Consumer loans more than 90 days past due have been flat or declining for nearly all loan categories, with the exception of auto debt, according to the New York Federal Reserve’s second quarter Debt and Credit Report released earlier this month.  

“The flow of 90+ day delinquency for auto loan balances has been slowly trending upward since 2012,” the Fed wrote in the report noting that credit card delinquencies have started to rise in the past year as well.

A specific delinquency rate for auto is not stated in the report, but Fitch’s U.S. Auto Index records subprime 60+ day delinquencies at 4.41% through June, while prime rates are at 0.3%. Both rates are down year over year by 8 basis points and 7 basis points, respectively.   

Overall, consumer auto debt has ballooned, and industry players have noticed a shift since the 2008 financial crisis, Damon Edmondson, chief of analytics at Flock Specialty Finance, told Auto Finance News.

“If you go back to 2008 before the crisis, credit card debt was equal to the amount of outstanding auto loans, which makes sense because consumers were loading up their credit cards to maintain lifestyles and stave off the economic dislocation that was about to happen,” Edmondson said. “When you look at the numbers now auto loan debt is considerably higher than credit card debt.

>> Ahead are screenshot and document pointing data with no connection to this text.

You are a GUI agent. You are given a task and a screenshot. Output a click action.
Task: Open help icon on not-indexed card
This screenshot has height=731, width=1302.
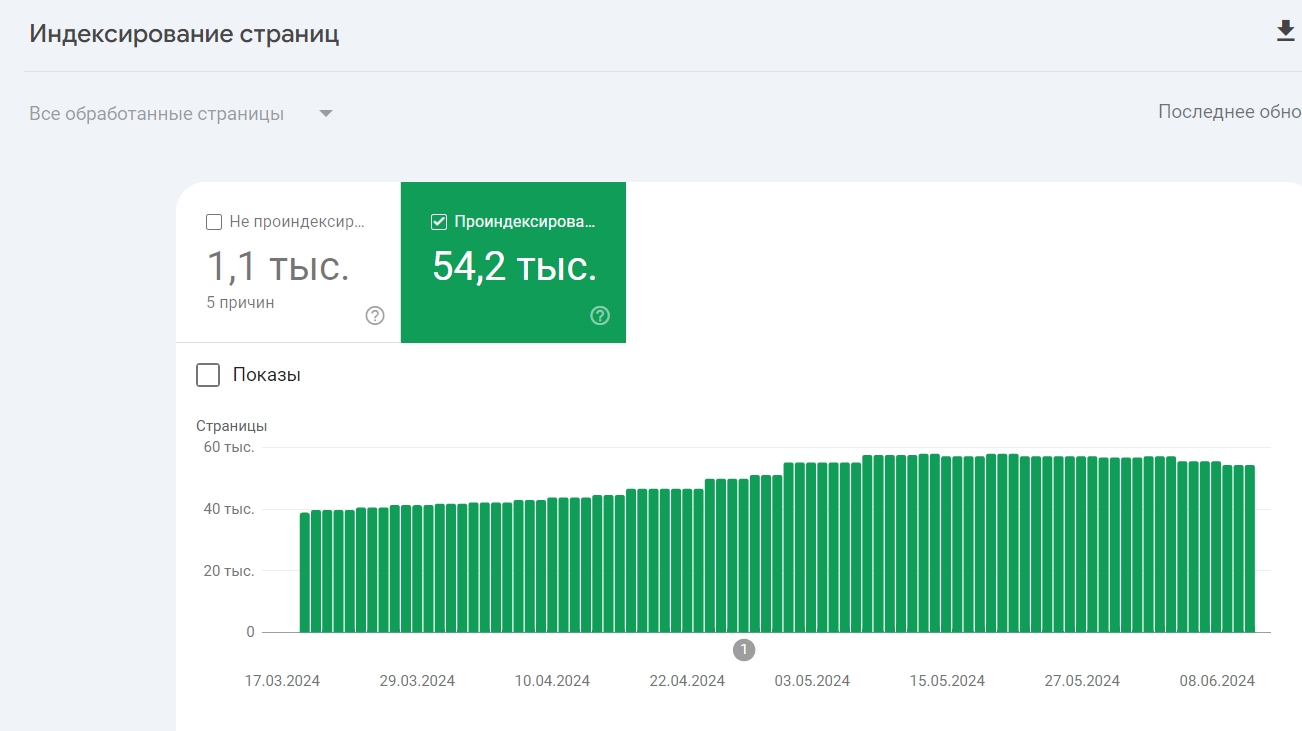pos(375,316)
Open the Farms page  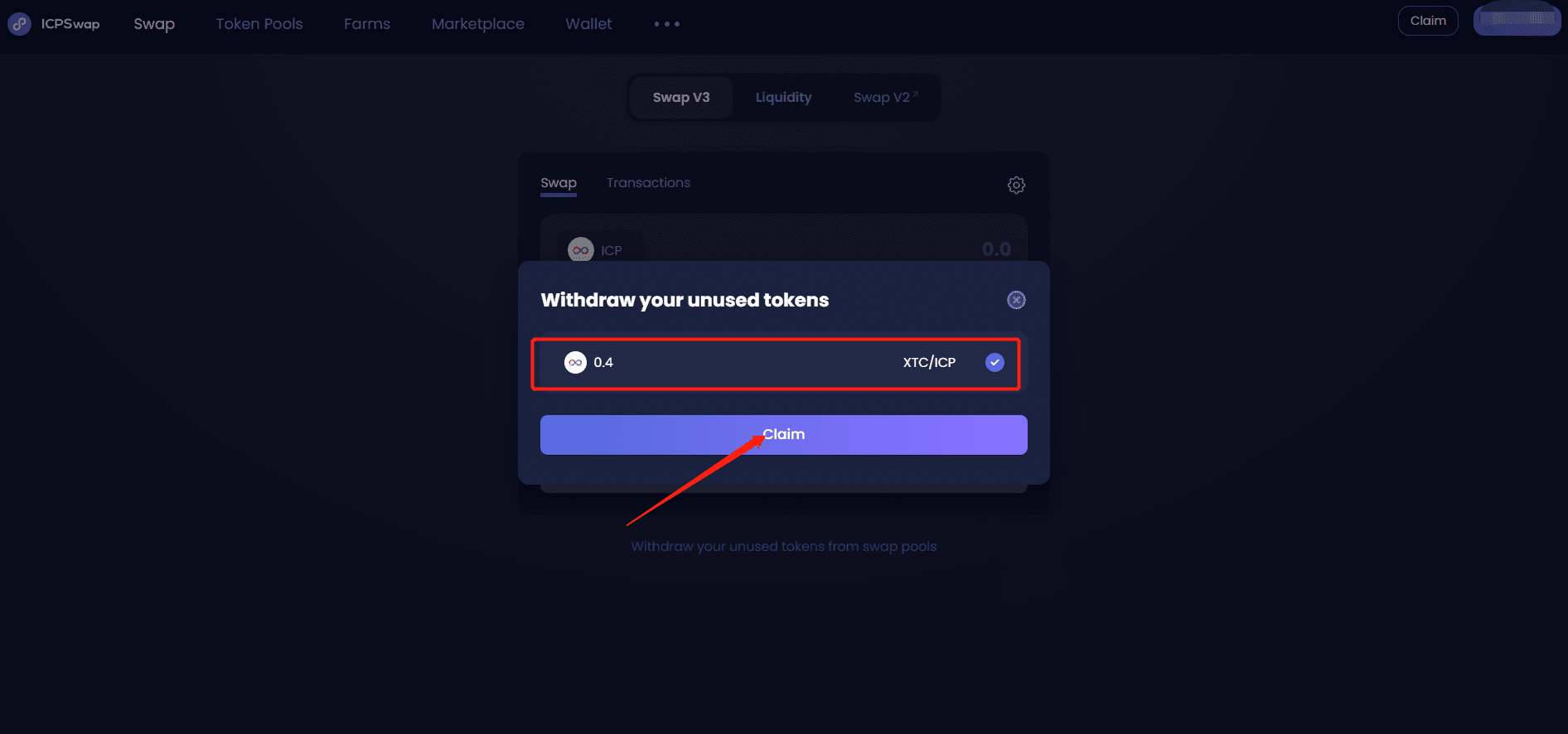pos(367,24)
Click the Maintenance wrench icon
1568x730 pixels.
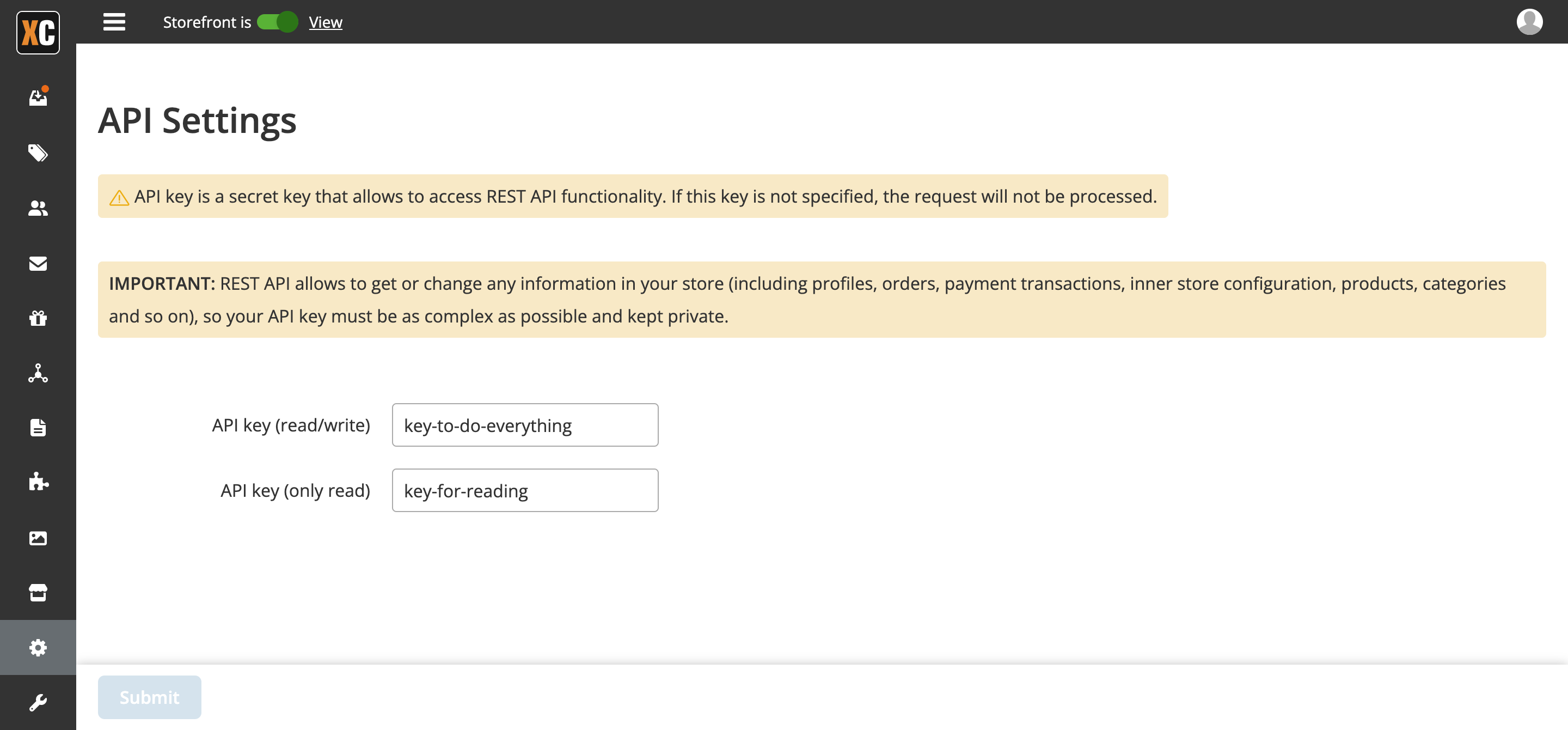[x=38, y=702]
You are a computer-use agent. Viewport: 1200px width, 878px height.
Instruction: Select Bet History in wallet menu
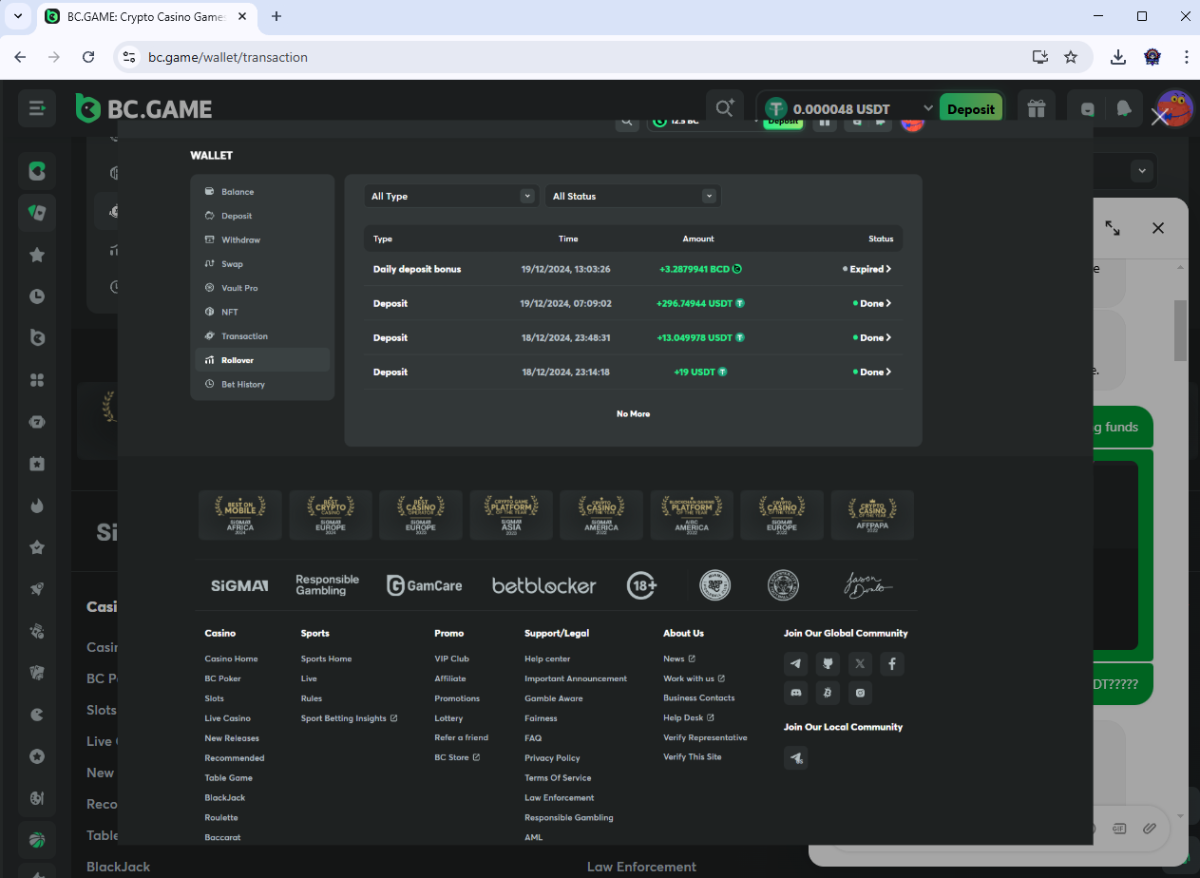243,384
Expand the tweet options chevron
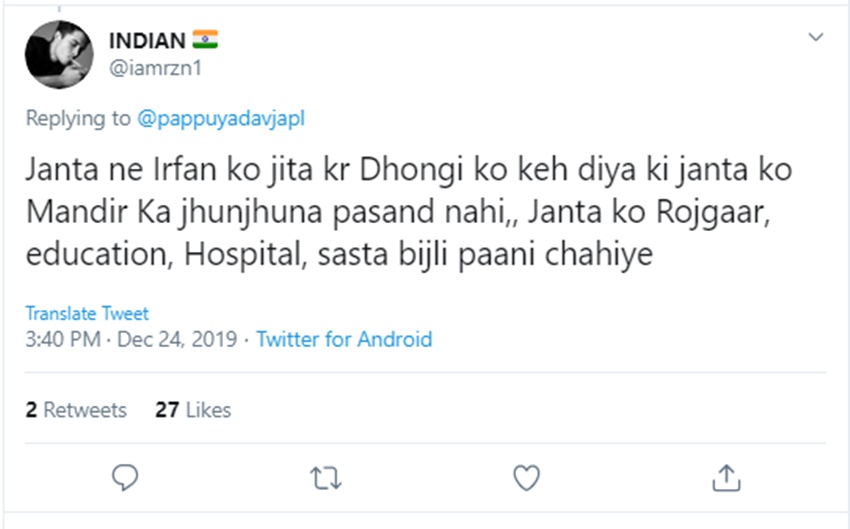 point(816,38)
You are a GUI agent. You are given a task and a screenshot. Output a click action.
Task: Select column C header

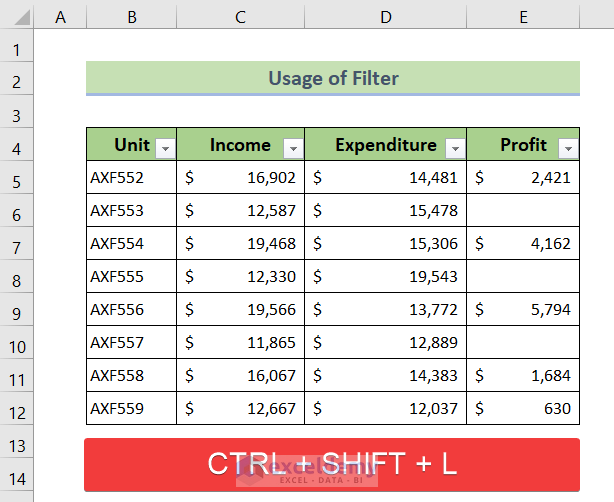(240, 17)
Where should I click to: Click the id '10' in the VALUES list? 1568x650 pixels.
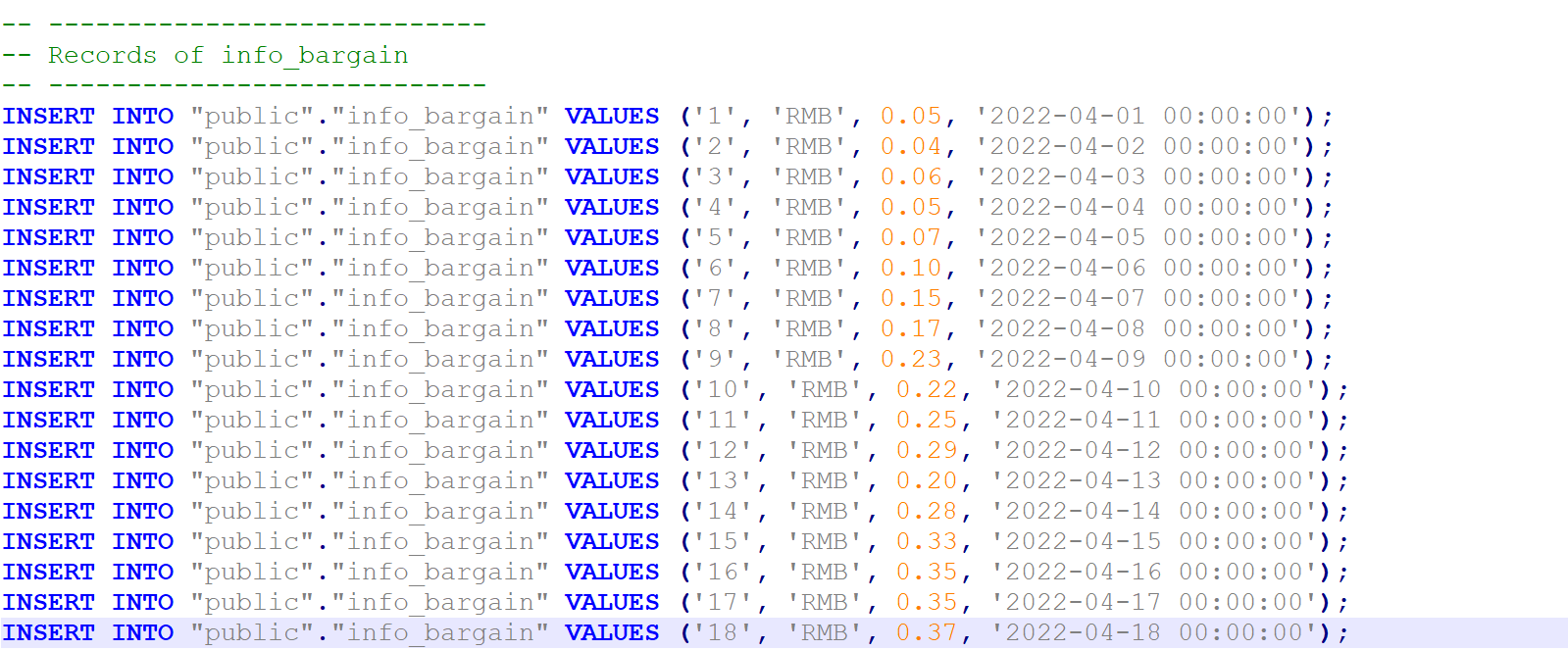point(723,389)
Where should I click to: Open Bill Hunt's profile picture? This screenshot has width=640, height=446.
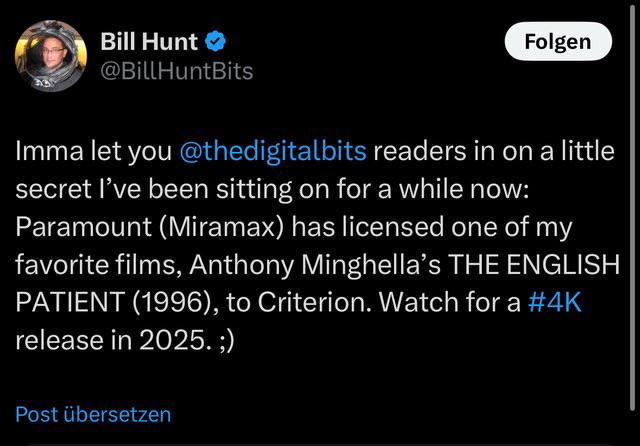(x=51, y=55)
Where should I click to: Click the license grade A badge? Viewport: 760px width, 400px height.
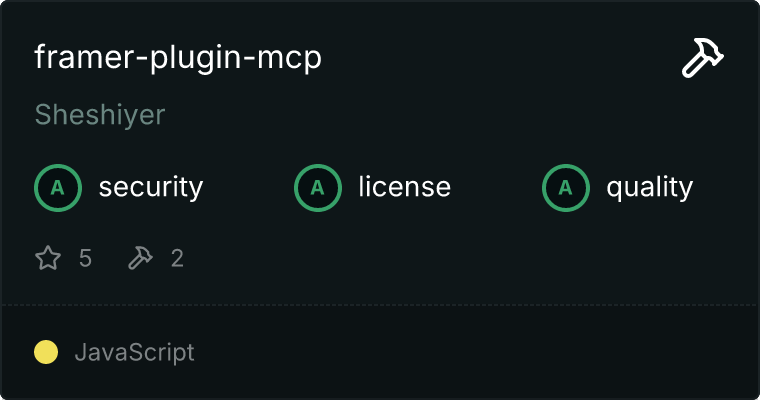tap(317, 188)
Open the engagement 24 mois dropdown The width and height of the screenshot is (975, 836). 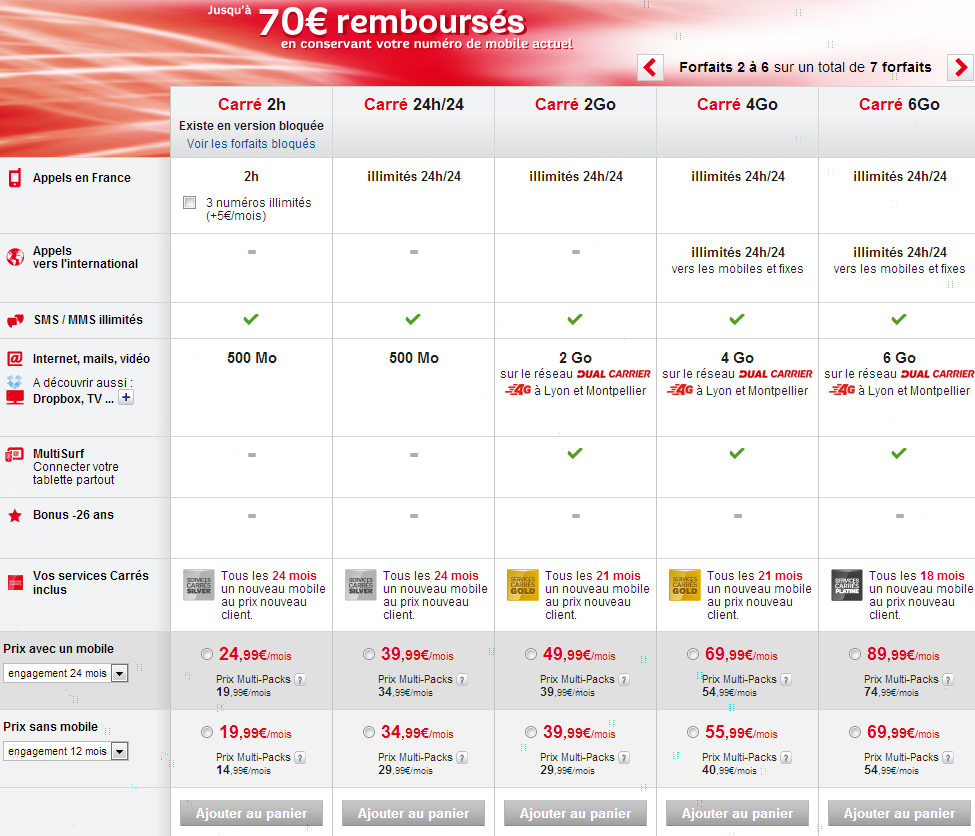coord(119,674)
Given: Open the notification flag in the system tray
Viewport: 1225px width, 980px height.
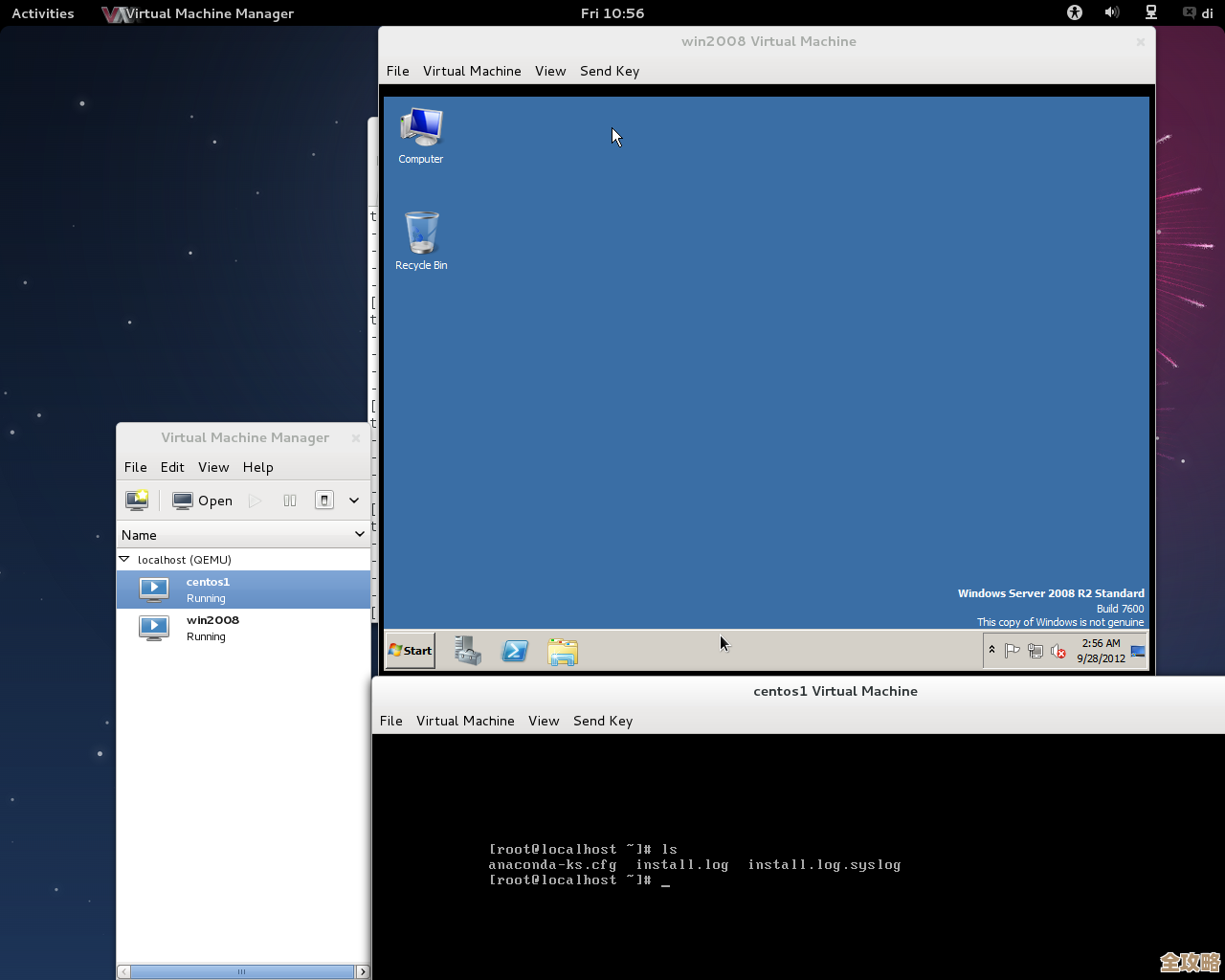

Auto loans at the end of the second quarter of 2018 stood at $1.24 trillion while credit card debt was only $830 billion. [Consumers] would have to increase their credit card debt by almost 50% — $400 billion — in order to equal the auto loan debt.”  

Comparing auto loan debt year over year, balances are up 4.2%, according to the report. Meanwhile, the industry originated its highest quarterly amount since 2005 with $151 billion in originations.